Another form of stove up is “stoved in” such as an object puncturing the hull of a vessel.
Stomach Steinway: also slush pump (slide trombone), licorice stick (clarinet), and kettle drum (timpani).
Gullywasher: Virtually all English Bibles are based on the King James version, which waters down (pun optional) the famous ending of Amos 5 with the use of “waters”. The word is usually translated as “torrent” and the meaning is “Let justice sweep down like a flash flood” – the image of the wall of water coming down the wadi, cleaning out all the accumulated trash. The only wall of water the KJV translators could have seen is the tidal surge on the Severn which, at a foot high, can rarely be surfed.
Favorite demonyms: Burkinabe, Monegasque, Macanese.
Well done with the Beastie Boys interludes.
Grant Barrett said:
I grew up a few miles from Sheboygan, and can faithfully report they called themselves Sheboyganites. That seems to follow Stewart’s rules. But the town I grew up in was named Two Rivers. And we never called ourselves “Two Riverites.” I don’t recall we even had a demonym.

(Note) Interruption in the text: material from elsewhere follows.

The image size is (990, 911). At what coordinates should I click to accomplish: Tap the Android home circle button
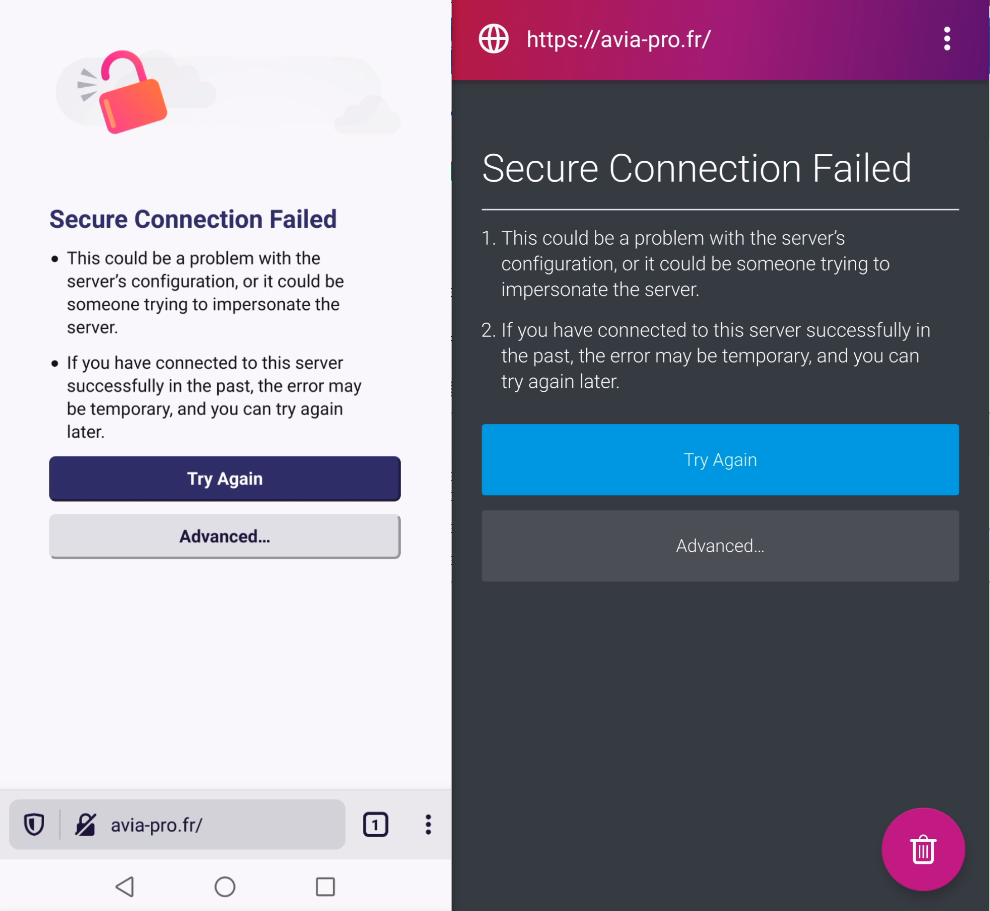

[Edit: My wife says she also heard people use the term Sheboyganer.]
Grant Barrett said:
My mother (and her mother, as I recall) would sometimes say the rain was “coming down in sheets” or, for greater emphasis, “coming down in sheets and pillowcases“.
“Words are toys” – I love it.
Re: Listless / lust:
In Danish, there is arbejdslyst, which directly translates to work lust (enjoying one’s work. I might translate it as work fever). I also heard one Dane declare during her “spring cleaning” that she had rengoeringslyst – or cleaning lust (cleaning fever?). I have always wondered if there were more such lysts in common use that I didn’t hear of.
In English, I think only wanderlust and lust for life have survived the jump. Any others?
Q: What’s worse than raining cats and dogs?
A: Hailing streetcars and buses.
In Brazil we sometimes say Está chovendo canivete (It is raining pocketknives).